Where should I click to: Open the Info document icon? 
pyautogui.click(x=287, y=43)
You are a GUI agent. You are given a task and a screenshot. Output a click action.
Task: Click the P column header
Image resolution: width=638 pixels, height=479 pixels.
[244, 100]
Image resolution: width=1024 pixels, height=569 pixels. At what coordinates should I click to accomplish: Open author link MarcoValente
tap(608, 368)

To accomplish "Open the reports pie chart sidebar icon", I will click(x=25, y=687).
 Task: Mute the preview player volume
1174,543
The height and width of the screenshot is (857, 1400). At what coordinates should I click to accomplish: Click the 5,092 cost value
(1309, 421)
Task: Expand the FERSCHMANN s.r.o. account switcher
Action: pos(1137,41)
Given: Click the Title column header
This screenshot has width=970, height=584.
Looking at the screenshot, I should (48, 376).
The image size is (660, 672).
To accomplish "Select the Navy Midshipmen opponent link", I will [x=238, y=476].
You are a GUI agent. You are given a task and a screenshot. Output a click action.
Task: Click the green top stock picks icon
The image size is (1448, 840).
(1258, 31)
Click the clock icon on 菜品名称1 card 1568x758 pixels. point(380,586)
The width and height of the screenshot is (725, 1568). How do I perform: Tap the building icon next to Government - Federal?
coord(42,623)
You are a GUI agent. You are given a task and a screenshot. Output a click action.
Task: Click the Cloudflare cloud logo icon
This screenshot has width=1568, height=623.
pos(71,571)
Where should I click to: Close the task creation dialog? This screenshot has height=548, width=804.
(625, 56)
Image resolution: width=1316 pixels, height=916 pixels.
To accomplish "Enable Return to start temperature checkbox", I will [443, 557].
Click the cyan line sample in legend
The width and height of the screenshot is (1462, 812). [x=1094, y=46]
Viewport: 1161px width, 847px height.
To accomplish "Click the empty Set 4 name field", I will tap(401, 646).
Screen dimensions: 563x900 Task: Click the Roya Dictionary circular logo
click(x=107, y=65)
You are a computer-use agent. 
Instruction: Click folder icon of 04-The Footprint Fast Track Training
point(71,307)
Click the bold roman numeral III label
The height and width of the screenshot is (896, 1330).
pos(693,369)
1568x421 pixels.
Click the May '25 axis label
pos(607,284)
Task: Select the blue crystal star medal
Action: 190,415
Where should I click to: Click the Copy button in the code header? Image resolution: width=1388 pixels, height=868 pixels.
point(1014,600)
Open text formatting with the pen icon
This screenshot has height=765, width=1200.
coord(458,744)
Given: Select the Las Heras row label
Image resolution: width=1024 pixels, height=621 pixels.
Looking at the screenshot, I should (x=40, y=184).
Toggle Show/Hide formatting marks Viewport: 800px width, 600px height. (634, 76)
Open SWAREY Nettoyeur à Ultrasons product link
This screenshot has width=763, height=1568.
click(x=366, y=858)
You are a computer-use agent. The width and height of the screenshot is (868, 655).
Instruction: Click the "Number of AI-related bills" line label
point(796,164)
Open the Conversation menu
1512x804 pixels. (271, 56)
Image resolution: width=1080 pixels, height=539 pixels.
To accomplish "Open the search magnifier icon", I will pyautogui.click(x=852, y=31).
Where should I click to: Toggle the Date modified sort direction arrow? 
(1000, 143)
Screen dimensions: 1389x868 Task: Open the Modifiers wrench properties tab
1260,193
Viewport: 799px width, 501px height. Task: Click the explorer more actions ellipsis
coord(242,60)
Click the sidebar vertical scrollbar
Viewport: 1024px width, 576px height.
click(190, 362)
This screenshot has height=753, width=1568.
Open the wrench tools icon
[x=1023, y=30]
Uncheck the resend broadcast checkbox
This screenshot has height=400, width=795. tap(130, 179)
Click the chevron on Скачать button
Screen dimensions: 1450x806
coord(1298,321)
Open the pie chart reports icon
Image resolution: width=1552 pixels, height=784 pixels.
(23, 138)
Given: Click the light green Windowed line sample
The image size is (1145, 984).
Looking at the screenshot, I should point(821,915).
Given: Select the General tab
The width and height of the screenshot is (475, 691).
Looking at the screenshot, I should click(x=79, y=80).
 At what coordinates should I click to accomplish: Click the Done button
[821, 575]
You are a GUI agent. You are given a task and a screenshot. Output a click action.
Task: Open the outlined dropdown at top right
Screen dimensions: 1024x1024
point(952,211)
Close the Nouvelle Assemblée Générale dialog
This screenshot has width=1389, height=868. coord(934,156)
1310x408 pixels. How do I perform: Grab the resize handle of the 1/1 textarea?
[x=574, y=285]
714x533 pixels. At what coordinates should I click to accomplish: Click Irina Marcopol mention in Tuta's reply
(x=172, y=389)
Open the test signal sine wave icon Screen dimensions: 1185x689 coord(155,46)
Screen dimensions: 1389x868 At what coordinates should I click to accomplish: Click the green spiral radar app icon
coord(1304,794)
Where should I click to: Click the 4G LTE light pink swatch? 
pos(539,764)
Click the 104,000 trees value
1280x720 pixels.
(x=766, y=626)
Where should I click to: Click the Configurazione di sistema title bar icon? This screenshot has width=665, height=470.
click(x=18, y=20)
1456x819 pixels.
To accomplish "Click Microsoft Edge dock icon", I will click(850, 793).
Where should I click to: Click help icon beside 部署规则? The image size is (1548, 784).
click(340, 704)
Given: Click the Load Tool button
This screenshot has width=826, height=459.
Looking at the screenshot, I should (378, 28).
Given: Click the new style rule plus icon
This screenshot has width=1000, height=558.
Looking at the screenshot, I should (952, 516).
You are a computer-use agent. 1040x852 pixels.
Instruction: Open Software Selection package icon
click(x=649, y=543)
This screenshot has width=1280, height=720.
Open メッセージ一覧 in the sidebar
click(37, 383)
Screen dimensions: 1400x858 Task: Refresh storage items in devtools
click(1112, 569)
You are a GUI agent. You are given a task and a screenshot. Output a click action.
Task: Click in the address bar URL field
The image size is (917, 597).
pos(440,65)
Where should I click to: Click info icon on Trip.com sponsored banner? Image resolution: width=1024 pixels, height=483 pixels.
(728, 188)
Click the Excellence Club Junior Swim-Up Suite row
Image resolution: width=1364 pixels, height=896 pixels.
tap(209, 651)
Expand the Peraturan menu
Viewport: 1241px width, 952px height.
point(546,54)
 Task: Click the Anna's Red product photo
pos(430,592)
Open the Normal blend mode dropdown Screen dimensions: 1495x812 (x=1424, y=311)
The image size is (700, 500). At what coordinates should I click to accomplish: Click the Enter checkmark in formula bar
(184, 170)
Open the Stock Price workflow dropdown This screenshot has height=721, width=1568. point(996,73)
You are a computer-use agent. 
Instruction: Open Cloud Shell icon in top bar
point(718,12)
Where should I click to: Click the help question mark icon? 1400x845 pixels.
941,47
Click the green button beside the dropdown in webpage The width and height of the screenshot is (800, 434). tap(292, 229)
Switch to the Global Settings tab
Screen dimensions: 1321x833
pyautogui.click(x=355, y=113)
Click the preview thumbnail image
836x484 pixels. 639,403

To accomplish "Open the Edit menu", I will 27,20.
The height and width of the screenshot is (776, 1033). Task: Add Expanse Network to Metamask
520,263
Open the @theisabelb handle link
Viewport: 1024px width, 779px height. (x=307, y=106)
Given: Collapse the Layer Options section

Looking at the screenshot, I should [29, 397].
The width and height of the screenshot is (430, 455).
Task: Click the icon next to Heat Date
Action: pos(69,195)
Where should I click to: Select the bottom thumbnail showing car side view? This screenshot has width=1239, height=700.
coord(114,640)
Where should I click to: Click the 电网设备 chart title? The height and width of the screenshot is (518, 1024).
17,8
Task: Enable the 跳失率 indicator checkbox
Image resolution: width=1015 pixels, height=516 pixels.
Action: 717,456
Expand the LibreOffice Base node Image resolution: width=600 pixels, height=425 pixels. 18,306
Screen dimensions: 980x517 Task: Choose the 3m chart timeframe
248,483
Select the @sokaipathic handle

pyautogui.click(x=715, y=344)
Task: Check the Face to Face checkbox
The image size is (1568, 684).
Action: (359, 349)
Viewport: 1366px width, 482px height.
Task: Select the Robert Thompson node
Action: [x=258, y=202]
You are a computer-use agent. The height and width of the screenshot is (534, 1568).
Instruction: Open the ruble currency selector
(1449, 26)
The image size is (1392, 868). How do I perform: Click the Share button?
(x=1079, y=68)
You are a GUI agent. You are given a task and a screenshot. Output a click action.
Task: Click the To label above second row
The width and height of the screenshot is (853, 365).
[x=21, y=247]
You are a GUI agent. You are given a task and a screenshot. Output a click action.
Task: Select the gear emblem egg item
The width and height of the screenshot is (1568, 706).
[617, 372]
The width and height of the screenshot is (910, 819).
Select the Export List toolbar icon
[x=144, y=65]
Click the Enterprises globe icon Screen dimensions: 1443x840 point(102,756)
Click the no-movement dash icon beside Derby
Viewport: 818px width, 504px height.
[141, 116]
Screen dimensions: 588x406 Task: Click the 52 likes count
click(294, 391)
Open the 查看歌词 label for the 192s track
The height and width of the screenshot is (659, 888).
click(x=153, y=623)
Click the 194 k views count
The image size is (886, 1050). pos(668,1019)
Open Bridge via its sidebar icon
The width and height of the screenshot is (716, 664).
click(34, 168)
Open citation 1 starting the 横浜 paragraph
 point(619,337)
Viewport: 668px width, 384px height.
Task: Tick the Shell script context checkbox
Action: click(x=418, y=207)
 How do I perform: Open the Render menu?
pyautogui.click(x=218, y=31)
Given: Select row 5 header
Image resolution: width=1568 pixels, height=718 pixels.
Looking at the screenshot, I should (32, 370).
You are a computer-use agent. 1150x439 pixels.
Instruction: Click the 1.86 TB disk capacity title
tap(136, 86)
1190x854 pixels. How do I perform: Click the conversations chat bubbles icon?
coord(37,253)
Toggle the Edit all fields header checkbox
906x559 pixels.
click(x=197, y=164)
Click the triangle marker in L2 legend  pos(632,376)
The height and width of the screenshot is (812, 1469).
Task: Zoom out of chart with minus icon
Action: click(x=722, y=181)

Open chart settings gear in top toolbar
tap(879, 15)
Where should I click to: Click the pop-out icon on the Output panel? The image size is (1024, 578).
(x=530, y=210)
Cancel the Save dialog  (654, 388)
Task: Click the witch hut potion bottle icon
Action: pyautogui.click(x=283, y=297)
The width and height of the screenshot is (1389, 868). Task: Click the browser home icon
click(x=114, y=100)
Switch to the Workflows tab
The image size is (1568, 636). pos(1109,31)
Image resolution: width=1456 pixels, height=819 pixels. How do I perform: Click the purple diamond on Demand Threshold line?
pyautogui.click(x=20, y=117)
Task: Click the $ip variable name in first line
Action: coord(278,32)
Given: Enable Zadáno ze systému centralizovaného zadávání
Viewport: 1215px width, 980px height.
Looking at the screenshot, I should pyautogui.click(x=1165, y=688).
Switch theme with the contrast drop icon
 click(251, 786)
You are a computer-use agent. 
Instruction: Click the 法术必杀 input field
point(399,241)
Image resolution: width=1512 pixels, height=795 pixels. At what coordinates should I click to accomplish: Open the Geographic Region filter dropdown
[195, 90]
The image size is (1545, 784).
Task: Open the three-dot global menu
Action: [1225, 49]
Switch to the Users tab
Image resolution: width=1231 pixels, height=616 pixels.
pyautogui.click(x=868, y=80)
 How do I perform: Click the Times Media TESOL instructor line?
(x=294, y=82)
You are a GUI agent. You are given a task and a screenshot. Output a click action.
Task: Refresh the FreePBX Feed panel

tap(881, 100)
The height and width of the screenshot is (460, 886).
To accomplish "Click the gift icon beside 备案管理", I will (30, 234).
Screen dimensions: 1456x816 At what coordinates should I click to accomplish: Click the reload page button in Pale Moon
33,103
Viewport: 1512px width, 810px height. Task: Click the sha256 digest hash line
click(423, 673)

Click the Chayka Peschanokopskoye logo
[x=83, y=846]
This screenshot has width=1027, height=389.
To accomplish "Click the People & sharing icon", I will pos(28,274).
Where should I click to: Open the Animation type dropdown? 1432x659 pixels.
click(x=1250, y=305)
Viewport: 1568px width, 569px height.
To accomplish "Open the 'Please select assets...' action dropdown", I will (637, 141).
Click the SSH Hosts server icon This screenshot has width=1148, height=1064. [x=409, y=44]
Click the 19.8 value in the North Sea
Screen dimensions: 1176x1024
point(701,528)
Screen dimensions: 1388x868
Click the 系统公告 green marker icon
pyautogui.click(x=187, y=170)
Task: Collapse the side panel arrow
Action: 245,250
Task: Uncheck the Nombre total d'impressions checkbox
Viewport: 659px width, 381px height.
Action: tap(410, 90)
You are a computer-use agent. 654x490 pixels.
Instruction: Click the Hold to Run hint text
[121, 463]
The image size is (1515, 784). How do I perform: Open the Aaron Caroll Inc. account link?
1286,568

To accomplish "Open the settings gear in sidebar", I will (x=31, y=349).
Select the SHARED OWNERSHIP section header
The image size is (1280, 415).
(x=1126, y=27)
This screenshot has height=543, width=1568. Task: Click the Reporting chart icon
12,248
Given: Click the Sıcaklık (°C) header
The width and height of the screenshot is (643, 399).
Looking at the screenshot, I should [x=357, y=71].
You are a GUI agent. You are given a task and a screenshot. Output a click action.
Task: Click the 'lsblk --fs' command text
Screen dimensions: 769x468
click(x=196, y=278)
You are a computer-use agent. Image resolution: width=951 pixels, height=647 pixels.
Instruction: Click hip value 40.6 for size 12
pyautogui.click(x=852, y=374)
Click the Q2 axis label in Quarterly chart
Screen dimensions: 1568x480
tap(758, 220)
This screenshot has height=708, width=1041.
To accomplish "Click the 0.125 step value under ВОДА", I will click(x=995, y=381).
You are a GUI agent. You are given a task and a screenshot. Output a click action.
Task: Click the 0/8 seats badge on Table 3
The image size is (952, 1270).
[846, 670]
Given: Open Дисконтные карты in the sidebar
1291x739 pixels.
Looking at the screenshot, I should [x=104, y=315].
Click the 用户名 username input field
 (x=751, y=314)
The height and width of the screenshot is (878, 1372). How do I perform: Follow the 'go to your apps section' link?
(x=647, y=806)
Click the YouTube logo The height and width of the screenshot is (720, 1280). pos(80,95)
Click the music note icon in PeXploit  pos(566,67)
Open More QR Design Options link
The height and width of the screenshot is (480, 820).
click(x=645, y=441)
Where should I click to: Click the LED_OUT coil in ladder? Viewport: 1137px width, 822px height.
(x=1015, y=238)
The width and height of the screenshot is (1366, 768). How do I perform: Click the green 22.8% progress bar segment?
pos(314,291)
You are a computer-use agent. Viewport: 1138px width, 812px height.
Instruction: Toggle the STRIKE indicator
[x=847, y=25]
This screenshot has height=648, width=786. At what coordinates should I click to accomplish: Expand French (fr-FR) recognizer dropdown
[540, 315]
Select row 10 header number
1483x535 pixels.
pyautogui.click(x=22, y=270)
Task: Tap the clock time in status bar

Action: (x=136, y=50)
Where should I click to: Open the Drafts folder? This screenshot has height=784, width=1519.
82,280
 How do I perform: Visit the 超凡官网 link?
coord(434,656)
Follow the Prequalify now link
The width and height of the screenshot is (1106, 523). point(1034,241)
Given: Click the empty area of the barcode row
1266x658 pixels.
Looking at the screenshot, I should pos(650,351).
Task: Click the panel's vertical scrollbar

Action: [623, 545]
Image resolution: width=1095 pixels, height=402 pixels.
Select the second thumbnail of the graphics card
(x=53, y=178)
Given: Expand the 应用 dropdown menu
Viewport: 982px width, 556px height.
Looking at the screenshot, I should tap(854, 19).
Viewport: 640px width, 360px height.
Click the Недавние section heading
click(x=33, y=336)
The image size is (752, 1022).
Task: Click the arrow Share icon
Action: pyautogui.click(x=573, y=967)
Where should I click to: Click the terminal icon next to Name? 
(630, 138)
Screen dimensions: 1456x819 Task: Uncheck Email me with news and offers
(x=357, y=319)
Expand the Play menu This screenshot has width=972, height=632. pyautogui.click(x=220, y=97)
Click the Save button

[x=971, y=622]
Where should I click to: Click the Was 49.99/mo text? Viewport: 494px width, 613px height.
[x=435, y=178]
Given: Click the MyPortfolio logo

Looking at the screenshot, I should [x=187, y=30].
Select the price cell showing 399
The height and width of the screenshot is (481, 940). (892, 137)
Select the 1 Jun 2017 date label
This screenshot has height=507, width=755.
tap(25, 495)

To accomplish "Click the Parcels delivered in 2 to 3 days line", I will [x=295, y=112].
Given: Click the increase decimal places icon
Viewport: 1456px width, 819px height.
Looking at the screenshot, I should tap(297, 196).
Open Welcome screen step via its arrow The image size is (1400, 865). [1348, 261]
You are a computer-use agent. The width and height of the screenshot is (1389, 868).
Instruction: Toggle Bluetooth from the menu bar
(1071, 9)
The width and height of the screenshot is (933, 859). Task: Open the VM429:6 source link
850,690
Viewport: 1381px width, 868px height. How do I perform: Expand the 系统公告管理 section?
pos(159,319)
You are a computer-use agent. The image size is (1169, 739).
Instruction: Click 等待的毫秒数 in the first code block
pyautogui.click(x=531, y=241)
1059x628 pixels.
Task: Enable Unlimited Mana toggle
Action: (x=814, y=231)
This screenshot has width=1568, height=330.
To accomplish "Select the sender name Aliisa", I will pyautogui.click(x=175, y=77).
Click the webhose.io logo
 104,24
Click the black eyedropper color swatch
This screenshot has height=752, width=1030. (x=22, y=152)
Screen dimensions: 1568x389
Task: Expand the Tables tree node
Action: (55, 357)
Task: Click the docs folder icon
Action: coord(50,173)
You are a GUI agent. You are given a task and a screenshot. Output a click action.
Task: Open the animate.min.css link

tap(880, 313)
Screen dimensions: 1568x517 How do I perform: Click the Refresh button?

::::::::::

▸ **What is needed**: Copy the lines of the data above verbatim, starting at the line containing "Select the @sokaipathic handle" and ending at the line containing "[x=21, y=247]".

▸ **Final result**:
Select the @sokaipathic handle

pyautogui.click(x=715, y=344)
Task: Check the Face to Face checkbox
The image size is (1568, 684).
Action: (359, 349)
Viewport: 1366px width, 482px height.
Task: Select the Robert Thompson node
Action: [x=258, y=202]
You are a computer-use agent. The height and width of the screenshot is (534, 1568).
Instruction: Open the ruble currency selector
(1449, 26)
The image size is (1392, 868). How do I perform: Click the Share button?
(x=1079, y=68)
You are a GUI agent. You are given a task and a screenshot. Output a click action.
Task: Click the To label above second row
The width and height of the screenshot is (853, 365).
[x=21, y=247]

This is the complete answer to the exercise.